Jacqueline Wilson is one of only two contemporary children’s authors whose names are likely to be known by adults who don’t or can’t read. If Alan Sugar ran a series of The Apprentice for literary figures, Ms Wilson would be hired to mass-market yet another reading initiative. Think Ted Hughes inspiring us to learn poetry by heart, as he did almost a decade ago, rather than the Department for Education and Skills telling us what to do.

Next week the children’s laureate launches Great Books to Read Aloud, the key campaign of her two-year office. There are no special weeks or days (although the launch ties in with a regular fixture, Share-a-Story month).

She’s asking parents and carers to just do it: read aloud to children for 20 minutes a day. And, as with the fruit, she recognises that schools might be the only place it happens for some children. So she’s asking schools to do something too. “Schools are all going to say ‘What does she know about it?’,” she says. “But I know teachers believe in a point in the school day when a book is there for entertainment only, for children to relax, stretch out and enjoy it. If you can’t do it for 20 minutes, do it for five.”

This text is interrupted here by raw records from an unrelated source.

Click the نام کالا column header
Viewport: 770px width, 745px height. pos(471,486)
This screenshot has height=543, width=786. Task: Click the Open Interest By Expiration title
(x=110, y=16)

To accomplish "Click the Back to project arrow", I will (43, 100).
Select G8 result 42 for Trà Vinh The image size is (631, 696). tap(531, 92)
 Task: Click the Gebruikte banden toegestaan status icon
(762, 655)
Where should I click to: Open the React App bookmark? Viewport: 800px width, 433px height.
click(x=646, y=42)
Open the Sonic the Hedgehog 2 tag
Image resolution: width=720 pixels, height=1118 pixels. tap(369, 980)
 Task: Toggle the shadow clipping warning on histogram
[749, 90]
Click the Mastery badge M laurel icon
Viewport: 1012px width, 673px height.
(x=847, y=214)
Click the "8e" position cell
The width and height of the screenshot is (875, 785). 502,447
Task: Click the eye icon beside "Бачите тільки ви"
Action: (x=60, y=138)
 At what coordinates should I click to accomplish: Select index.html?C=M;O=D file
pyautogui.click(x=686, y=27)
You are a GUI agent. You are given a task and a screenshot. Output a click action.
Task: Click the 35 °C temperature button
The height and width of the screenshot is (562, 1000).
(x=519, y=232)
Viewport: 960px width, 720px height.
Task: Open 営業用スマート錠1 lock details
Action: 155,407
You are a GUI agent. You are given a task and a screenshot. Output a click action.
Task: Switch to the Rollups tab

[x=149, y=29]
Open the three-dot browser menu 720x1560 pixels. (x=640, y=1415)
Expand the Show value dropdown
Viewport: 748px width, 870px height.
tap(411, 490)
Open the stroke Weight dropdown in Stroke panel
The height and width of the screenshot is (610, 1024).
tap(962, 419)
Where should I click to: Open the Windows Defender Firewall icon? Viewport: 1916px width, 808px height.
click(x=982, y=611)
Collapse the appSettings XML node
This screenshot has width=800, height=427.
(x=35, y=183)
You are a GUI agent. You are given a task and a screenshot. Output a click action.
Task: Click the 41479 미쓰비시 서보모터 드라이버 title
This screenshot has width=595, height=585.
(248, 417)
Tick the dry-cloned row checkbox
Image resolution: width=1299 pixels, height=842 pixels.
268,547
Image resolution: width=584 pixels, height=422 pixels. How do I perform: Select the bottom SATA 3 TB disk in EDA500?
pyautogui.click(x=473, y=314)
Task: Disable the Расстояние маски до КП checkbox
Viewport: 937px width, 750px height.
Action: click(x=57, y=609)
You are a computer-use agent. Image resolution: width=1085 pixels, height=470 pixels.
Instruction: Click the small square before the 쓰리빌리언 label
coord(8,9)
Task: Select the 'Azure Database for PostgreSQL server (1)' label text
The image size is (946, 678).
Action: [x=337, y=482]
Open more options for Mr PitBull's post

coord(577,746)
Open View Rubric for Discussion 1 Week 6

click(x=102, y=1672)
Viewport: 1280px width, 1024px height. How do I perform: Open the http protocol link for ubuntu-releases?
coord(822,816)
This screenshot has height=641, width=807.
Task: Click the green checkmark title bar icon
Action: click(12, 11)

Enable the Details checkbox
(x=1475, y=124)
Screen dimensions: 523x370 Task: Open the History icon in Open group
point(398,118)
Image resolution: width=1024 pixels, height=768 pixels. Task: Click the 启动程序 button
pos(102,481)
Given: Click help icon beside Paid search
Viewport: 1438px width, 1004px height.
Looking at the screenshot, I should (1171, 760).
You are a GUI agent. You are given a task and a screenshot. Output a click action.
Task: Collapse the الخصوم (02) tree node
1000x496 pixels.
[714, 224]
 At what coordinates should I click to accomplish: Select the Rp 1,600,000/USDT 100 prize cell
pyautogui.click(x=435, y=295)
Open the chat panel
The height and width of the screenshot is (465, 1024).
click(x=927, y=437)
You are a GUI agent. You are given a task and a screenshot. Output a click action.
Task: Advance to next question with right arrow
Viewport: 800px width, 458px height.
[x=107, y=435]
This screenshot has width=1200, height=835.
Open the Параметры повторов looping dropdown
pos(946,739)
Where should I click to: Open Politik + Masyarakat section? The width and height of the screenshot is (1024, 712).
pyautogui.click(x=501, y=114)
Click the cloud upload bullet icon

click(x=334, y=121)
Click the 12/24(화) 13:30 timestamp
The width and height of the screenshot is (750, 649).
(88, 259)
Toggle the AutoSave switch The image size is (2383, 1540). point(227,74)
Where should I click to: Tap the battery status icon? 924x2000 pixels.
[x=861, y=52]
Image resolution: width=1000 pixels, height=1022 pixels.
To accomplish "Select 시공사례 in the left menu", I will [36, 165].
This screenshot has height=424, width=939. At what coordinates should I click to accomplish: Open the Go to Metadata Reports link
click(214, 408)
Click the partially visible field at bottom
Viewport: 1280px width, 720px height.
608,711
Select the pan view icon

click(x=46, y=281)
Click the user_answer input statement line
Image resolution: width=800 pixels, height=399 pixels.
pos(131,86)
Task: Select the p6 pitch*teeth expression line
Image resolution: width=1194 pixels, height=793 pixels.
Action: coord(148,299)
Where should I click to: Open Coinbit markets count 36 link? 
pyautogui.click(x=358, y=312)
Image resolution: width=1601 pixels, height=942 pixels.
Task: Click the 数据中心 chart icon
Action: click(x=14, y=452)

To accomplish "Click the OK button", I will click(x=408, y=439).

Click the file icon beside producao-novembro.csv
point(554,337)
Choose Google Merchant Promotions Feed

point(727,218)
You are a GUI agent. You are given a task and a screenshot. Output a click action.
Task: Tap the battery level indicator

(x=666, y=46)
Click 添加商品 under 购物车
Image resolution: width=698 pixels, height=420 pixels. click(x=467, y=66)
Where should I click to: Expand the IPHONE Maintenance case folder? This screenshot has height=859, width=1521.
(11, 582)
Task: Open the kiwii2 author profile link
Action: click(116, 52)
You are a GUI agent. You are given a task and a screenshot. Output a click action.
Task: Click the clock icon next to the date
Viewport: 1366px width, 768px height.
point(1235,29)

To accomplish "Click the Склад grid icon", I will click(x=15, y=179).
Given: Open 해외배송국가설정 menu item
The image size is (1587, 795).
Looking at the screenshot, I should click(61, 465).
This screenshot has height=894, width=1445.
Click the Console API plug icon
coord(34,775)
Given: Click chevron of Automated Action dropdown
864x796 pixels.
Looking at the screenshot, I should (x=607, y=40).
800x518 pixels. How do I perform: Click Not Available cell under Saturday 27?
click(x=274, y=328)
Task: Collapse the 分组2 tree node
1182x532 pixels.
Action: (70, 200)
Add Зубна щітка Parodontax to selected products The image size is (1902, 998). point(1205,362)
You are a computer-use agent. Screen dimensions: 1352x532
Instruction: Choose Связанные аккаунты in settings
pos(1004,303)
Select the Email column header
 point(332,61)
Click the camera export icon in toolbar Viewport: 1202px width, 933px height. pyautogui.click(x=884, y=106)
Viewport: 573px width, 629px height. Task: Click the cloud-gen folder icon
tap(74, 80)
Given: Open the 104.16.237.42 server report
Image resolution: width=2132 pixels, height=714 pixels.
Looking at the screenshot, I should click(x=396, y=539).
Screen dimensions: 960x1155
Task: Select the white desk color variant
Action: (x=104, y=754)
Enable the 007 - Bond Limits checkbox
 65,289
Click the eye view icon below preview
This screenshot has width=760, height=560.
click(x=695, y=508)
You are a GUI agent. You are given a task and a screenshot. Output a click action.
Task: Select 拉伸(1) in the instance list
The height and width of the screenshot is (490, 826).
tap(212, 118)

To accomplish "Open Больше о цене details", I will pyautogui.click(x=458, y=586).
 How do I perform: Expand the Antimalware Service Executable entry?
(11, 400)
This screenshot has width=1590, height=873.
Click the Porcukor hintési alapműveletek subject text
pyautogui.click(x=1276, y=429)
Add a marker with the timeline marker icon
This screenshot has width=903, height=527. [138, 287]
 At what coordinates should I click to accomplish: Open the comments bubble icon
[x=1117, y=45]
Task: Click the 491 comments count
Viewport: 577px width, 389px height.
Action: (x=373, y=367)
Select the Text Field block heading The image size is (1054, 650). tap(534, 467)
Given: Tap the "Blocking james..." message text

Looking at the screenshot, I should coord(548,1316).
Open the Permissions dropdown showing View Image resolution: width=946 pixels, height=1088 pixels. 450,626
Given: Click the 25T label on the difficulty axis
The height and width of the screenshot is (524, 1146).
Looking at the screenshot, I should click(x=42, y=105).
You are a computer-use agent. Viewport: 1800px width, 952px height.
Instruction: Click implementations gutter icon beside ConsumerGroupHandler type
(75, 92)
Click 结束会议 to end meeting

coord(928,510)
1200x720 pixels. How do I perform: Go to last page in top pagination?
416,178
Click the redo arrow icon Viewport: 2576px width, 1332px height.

She has lifted the idea from All Poland Reads to Kids, a campaign that has been running since 2001. The simplicity of the 20-minute message and the mass media support for it won her over before her laureateship started last May. “I had met some Polish people and realised how relatively expensive books are in Poland and yet how reading is treasured,” she said.

Last month the campaign by the Polish emotional health charity ABCXXI won the international IBBYAsahi reading promotion award. Its president, former US ambassador’s wife Irena Kosminska, imported an American-style strategy of prime-time television and radio advertising aimed at work-weary parents, volunteers working with schools and families, fundraising galas and an annual “read to children” week.

Ms Wilson’s campaign starts with a tool parents and teachers can use: a Pounds 1 handbook, also called Great Books to Read Aloud, listing 70 good read-aloud titles for age groups up to 11, for which she has written the introduction. Otherwise, her message is: just do it - don’t worry about it.

“I struggled as a parent and I read to my daughter because it was the only thing that would stop her crying, and we bonded over books.”

What do you say to parents with poor literacy? “There are so many wonderful picture books in libraries. My mother-in-law didn’t read well, and when I saw my daughter run over to her with a book I used to panic, but it worked fine. Children aren’t picky. If you’re their special adult, that’s what matters. You don’t have to sound like Stephen Fry reading Harry Potter.”

For teachers who hate the sound of their own voices, Rosanne Bartlett has the cure. Mrs Bartlett is assistant head at the Earls high school in Halesowen, and reading aloud is essential in her literacy development work with the school’s feeder primaries.

She believes “you are never too old to be read to”. She runs evening book events so that parents, “especially fathers”, can attend. She also takes the just-do-it approach. “Never miss an opportunity to read aloud in any subject.”

Noticing that some of her pupils were leaving primary school with few books in their lives led her to join the Federation of Children’s Book Groups in the mid-1990s, later becoming chair.

The FCBG is responsible for Share-a-Story month, among other projects that increase schools’ and families’ access to books. The children’s laureate’s campaign lends itself to co-promoting existing work, for example the National Literacy Trust’s advice to parents available on www.familyreading.org.uk and the Reading Champions scheme, rather than duplicating it.

What’s the worst that can happen? A hapless child will be read to for three 20-minute sessions in one day: at home, school and after-school club. An hour a day of listening is not as potentially catastrophic as 15 portions of fruit and veg. As even Alan Sugar has to say sometimes: “Wilson, you’re hired.” Now, how much poetry can I remember?